Course Description & Objectives

Course Description

This is an intensive course originally designed for PhD students and researchers dealing with biological datasets to help them consolidate their practical understanding of frequently implemented data analysis and statistical modeling for academic research purposes. This course focuses on empowering participants to conduct end-to-end data analyses, guiding them through reproducible data storage, cleaning, exploration, analysis, and interpretation cycle.

Beyond the conceptual foundations, participants engage in hands-on coding sessions in the R software with real-world datasets and solved questions, validating in practice the skills needed to confidently acquire and communicate insights throughout the analytical process.

Particular emphasis is placed on developing an understanding of the statistical methods used, when to apply them, and how to interpret them, in close connection to “real life” situations for a research scientists.

Target Audience

The target audience for this course is graduate students, post-doctoral fellows, and researchers in industry or academia already familiar with basic statistics (ideally in R) and looking to learn more about conducting an analysis from start to finish with more intermediate or advanced statistical techniques.

Prerequisites

While there are no specific prerequisites, because of the intensive nature of this course, participants will make the most of it if they have prior exposure to quantitative work in the biology/life science field.
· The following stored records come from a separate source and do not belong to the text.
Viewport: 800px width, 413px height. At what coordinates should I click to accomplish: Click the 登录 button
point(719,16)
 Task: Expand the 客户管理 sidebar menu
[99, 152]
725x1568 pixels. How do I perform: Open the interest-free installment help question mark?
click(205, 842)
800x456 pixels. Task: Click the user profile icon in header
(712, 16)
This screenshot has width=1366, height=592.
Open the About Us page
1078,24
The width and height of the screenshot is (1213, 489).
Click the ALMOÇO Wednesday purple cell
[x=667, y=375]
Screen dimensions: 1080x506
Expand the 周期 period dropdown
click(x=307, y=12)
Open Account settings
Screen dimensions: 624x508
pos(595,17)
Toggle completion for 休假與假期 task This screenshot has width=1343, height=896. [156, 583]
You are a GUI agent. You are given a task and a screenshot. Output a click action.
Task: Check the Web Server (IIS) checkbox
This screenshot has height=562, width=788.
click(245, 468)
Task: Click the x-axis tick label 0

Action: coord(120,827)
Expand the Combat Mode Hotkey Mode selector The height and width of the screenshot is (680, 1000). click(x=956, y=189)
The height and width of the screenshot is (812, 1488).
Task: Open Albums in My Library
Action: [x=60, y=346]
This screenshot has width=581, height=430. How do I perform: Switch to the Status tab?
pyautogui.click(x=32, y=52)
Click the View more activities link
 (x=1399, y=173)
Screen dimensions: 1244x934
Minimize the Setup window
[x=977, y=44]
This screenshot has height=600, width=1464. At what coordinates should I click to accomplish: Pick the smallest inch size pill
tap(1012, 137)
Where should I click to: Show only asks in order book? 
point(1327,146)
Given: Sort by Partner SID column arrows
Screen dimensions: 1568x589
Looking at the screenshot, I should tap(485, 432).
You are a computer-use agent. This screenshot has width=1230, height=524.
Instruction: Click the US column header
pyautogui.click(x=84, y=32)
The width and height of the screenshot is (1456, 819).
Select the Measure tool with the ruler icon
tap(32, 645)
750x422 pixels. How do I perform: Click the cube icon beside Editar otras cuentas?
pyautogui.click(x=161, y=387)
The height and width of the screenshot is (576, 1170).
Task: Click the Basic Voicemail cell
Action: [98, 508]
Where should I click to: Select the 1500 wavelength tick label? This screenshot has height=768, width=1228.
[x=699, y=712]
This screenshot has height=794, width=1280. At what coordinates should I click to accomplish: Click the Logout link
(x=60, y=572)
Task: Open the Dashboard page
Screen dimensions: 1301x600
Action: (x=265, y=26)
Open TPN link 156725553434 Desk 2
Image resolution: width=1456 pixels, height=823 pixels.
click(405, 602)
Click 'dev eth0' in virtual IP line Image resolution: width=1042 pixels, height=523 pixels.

Similarly, some prior exposure to R programming will make the lab sessions more engaging.

Detailed instructions are provided to complete the required installation of R and RStudio ahead of the workshop, so that participants can follow along the lab sessions.

Course Outline

Module 1: Introduction to R and data analysis

  • Introduction to reproducible end-to-end analysis using R
    • Why use R?
    • Principles of reproducible analysis with R + RStudio
    • R objects, functions, packages
  • Discussion of different variable types (qualitative, quantitative) and levels of measurement (nominal, ordinal, interval, ratio)
    • Principles of “tidy data”
    • Introduction to data cleaning and manipulation methods
  • Descriptive statistics
    • Univariate analysis
    • Measures of central tendency, measures of variability (or spread), and frequency distributions
  • Visual data exploration
    • Introduction to ggplot2 package for making graphs in R

Module 2: Statistical inference and classical hypothesis testing

  • Purpose and foundations of inferential statistics
    • Probability and random variables
    • Meaningful probability distributions
    • Sampling distributions and Central Limit Theorem
  • Getting to know the “language” of hypothesis testing
    • The null and alternative hypothesis
    • The probability of error? (α or “significance level”)
    • The p-value probability and tests interpretation
    • Confidence Intervals
    • Types of errors (Type 1 and Type 2)
    • Effective vs statistical significance
  • Hypothesis tests examples
    • Comparing sample mean to a hypothesized population mean (Z test & t test)
    • Comparing two independent sample means (t test)
    • Comparing sample means from 3 or more groups (ANOVA)
  • A closer look at testing assumptions (with examples)
    • Testing two groups that are not independent
    • Testing if the data are not normally distributed: non-parametric tests
    • Testing samples without homogeneous variance of observations

Module 3: Modeling correlation and regression

  • Testing and summarizing relationship between 2 variables (correlation)
    • Pearson \(r\) analysis (parametric)
      • (numerical variables)
    • Spearman’s test (not parametric)
  • Measures of association
    • Chi-Square Test of Independence
      • (categorical variables)
    • Fisher’s Exact Test
  • From correlation/association to prediction/causation
    • The purpose of observational and experimental studies
  • Introduction of regression based statistical methods
    • Simple linear regression models
    • Multiple Linear Regression models
  • Shifting the emphasis on empirical prediction
    • Introduction to Machine Learning (ML)
    • Distinction between Supervised and Unsupervised algorithms

Module 4: Introduction to machine learning

  • Examples of Machine Learning algorithms
    • PCA – “unsupervised” ML algorithm for dimensionality reduction
    • PLS-Discriminant Analysis – “supervised” alternative to PCA performing simultaneous dimensionality reduction and classification
  • Introduction to MetaboAnalyst software
    • Overview of a useful, R-based resources for metabolomics
    • Illustrative workflow with MetaboAnalyst
  • Elements of statistical Power Analysis
    • Brief review of hypothesis testing framework (from Module 2)
    • Review of type I and type II decision errors, contextualizing them in experimental settings
    • Understanding the test’s statistical power in connection to the effect size of an experiment

programming labs

Each of the above module is accompanied by a matching practical session intended to consolidate the theoretical concepts via hands-on R coding sessions.

  • The illustrative examples used are based on real biology/clinical research data.
  • In each example, the student is guided through the entire process: acquiring and reading data into R, identifying the appropriate analytical method, running the analysis and, finally, interpreting the obtained outcomes.
  • For every exercise, the participant is provided with input datasets (complete with documentation) and R code source files (*.R) with solved examples for future reference.
  • The instructor will also use the lab sessions as an opportunity to discuss common questions and challenges that are normally encountered in the day-to-day life of research scientists.